Castello di Cardiff: da forte romano a palazzo vittoriano
Alza lo sguardo verso le suggestive mura neogotiche del Castello di Cardiff, una vera fantasia architettonica eretta direttamente su antiche fondamenta romane e normanne. L'immensa ricchezza scaturita dal boom del carbone nel XIX secolo ha finanziato questo palazzo da sogno medievale, sorto proprio sopra un forte romano di duemila anni fa, creando un ponte tra le origini più remote della città e il suo apice industriale.
Fondamenta romane e normanne
Tutto ebbe inizio nel I secolo con un forte romano lungo il fiume Taff, fondato per sottomettere la tribù locale dei Siluri. Nel III secolo arrivarono le mura in pietra per contrastare le incursioni via mare. Secoli più tardi, verso la fine dell'XI secolo, le forze normanne costruirono una motta in terra battuta all'interno dell'antico perimetro romano. Nel XII secolo, Roberto di Gloucester fortificò massicciamente la posizione, aggiungendo un mastio in pietra e mura di cinta.
Una rinascita neogotica vittoriana
La trasformazione architettonica più spettacolare del castello avvenne nel XIX secolo, grazie ai proventi di una Cardiff trasformata in uno dei principali porti d'esportazione di carbone al mondo. Nel 1866, il terzo marchese di Bute incaricò l'architetto William Burges di ristrutturare completamente gli alloggi. Insieme diedero vita a una sontuosa fantasia romantico-medievale. Gli appartamenti che ne derivarono sono un trionfo di dettagli minuziosi, tra affreschi dipinti a mano e soffitti in legno di cedro grondanti foglia d'oro, distribuiti in ambienti tematici raffinati come la Sala Araba e la Sala dei Banchetti.

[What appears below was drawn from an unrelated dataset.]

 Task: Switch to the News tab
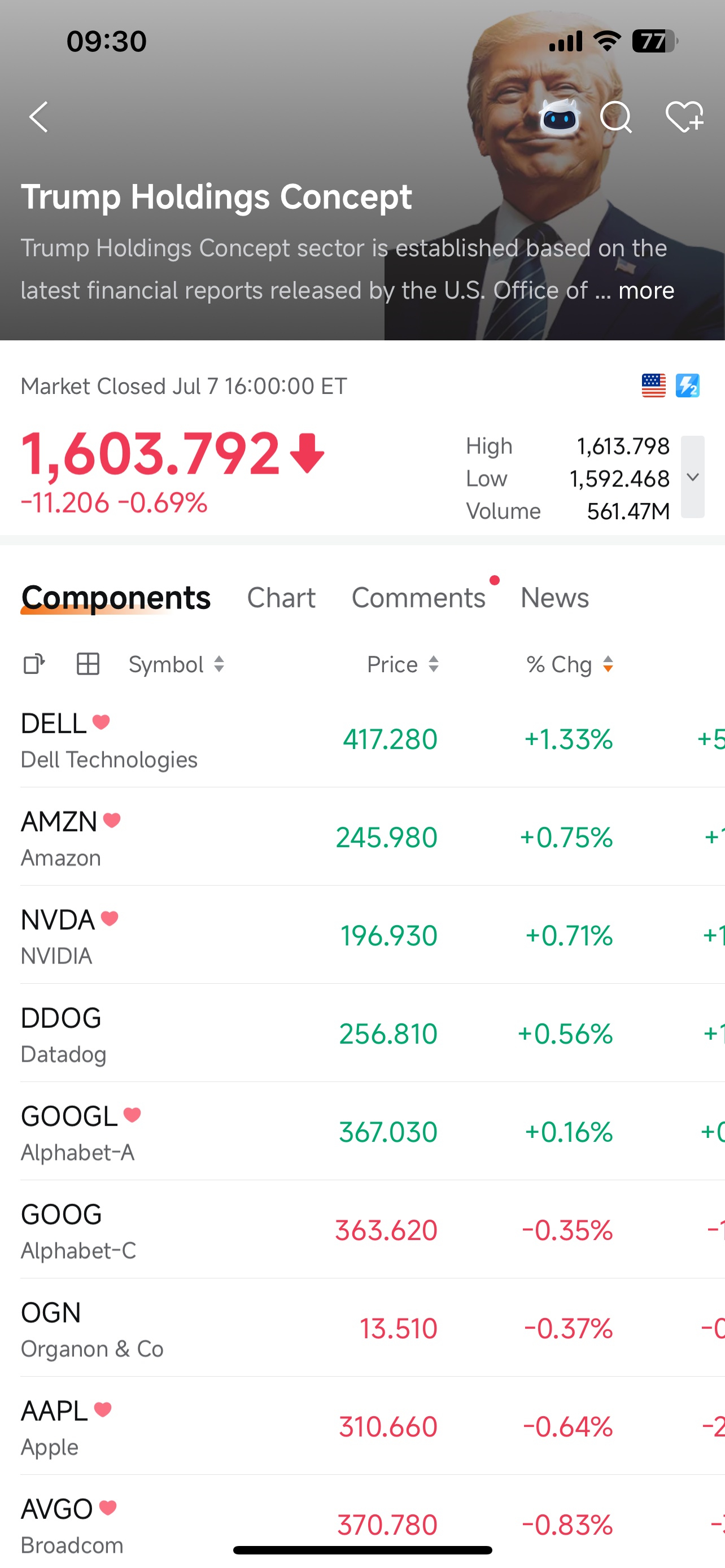(x=555, y=598)
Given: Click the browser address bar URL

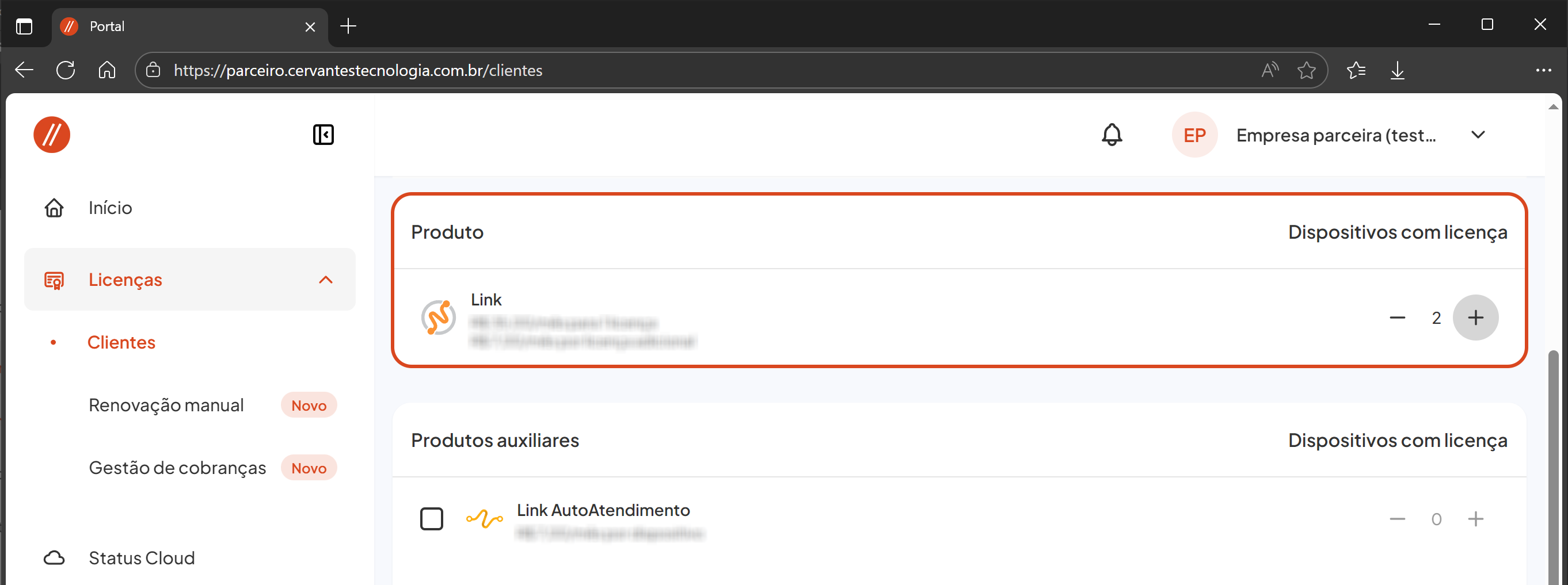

Mura ricostruite e tunnel segreti
Nel 1888, alcuni operai portarono alla luce per caso le fondamenta in pietra romane originali, celate sotto i bastioni di terra medievali. La scoperta spinse il terzo e il quarto marchese a ricostruire la cinta muraria romana e la porta settentrionale. Oggi una linea visibile in arenaria rossastra di Radyr corre lungo le mura perimetrali esterne, separando la muratura romana originale di duemila anni fa, a livello del suolo, dalle ricostruzioni ottocentesche e novecentesche soprastanti.
Nascosti all'interno delle gallerie ricavate in queste mura ricostruite si trovano tunnel segreti. Voluti originariamente dal quarto marchese di Bute come percorso coperto per le sue passeggiate quotidiane durante il piovoso meteo gallese, questi corridoi trovarono uno scopo ben più cruciale durante la seconda guerra mondiale. Attrezzati con cuccette, cucine e postazioni di primo soccorso, fecero da rifugio antiaereo per oltre 1.800 residenti e lavoratori durante i bombardamenti del Blitz.
L'uso pubblico moderno
Nel 1947, il quinto marchese donò il complesso alla città di Cardiff. Oggi il castello, monumento tutelato di Grade I e gestito dal Cardiff Council, è un'attrazione visitabile tutto l'anno e un importante scenario per eventi all'aperto. Situato al margine settentrionale del centro cittadino, fa da perno all'asse commerciale principale e da porta d'accesso a Bute Park.
Lungo il parco corre l'Animal Wall, anch'esso monumento tutelato di Grade I. Le sculture originali degli anni Ottanta dell'Ottocento sfoggiano suggestivi occhi in vetro incastonati, un dettaglio unico che venne tralasciato nelle aggiunte scolpite negli anni Trenta del Novecento.
FAQ
Si può entrare gratis al Castello di Cardiff?
La piazza pubblica, la caffetteria e il punto informazioni sono accessibili gratuitamente. Per entrare nel mastio normanno, negli appartamenti vittoriani, lungo le mura romane e nei tunnel della seconda guerra mondiale è invece necessario acquistare un biglietto.
Cos'è la linea rossa sulle mura esterne del Castello di Cardiff?
Una linea visibile in arenaria rossastra di Radyr corre lungo le mura esterne, separando la muratura romana originale di duemila anni fa, a livello del suolo, dalle ricostruzioni moderne realizzate tra l'Ottocento e il Novecento nella parte superiore.
A cosa servivano i tunnel del Castello di Cardiff?
I tunnel all'interno delle mura furono originariamente costruiti come camminamento coperto per permettere al quarto marchese di Bute di fare moto anche nei giorni di pioggia. Durante la seconda guerra mondiale furono trasformati in rifugi antiaerei provvisti di cuccette e cucine, proteggendo fino a 1.800 persone durante i bombardamenti del Blitz.